La curiosa y más que ofensiva forma que tienen los dioses de actuar

Miles
de millones de ignorantes de todo el mundo ruegan, oran y se humillan ante las más diversas deidades en busca de satisfacer sus más que patéticos deseos, sin darse cuenta de que en el caso de existir algún tipo de divinidad estos seres supuestamente todopoderosos deberían ser reos de cárcel bajo cualquier legislación mínimamente avanzada por cometer los peores crímenes contra la Humanidad.
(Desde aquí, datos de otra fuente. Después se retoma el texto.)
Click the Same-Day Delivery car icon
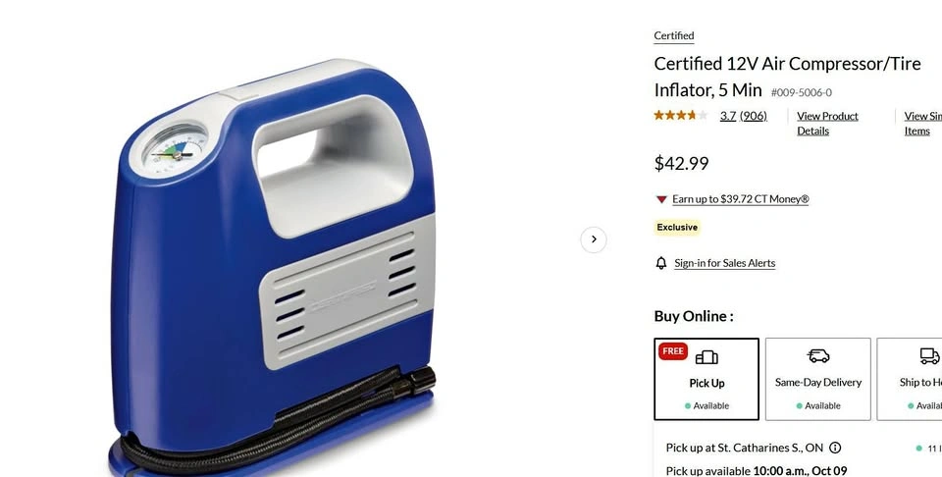Screen dimensions: 942x477 [x=817, y=356]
Porque unos dioses que supuestamente conceden ridículos deseos a personajillos más que egoístas como conseguir un trabajo, curar las hemorroides, hacer que alguien se enamore, que tu equipo gane a sus contrincantes en cualquier estúpido juego de pelota o tener suerte en los juegos de azar sólo por el simple hecho de rezar 
 
 
cuando en el mundo existen millones de niños que terminan sus cortas e inocentes vidas después de terribles sufrimientos e insoportables agonías por culpa del cáncer o del hambre, deberían ser juzgados y condenados a la pena máxima en caso de existir. 
 

 
Pero hete aquí que en pleno siglo XXI millones de agraciados habitantes de los países ricos, con todas sus necesidades cubiertas siguen dando gracias a su dios por su generosa dadivosidad, sin entender lo ofensivamente criminal que sería tener razón y conseguir pertenecer a esa más que exigua minoría de descerebrados agraciados, mientras por otra parte esos seres supuestamente omniscientes, benevolentes y todopoderosos llevan milenios olvidándose de la inmensa mayoría de la Humanidad, que parece haber venido a este mundo a ser torturada desde el mismo día de su nacimiento.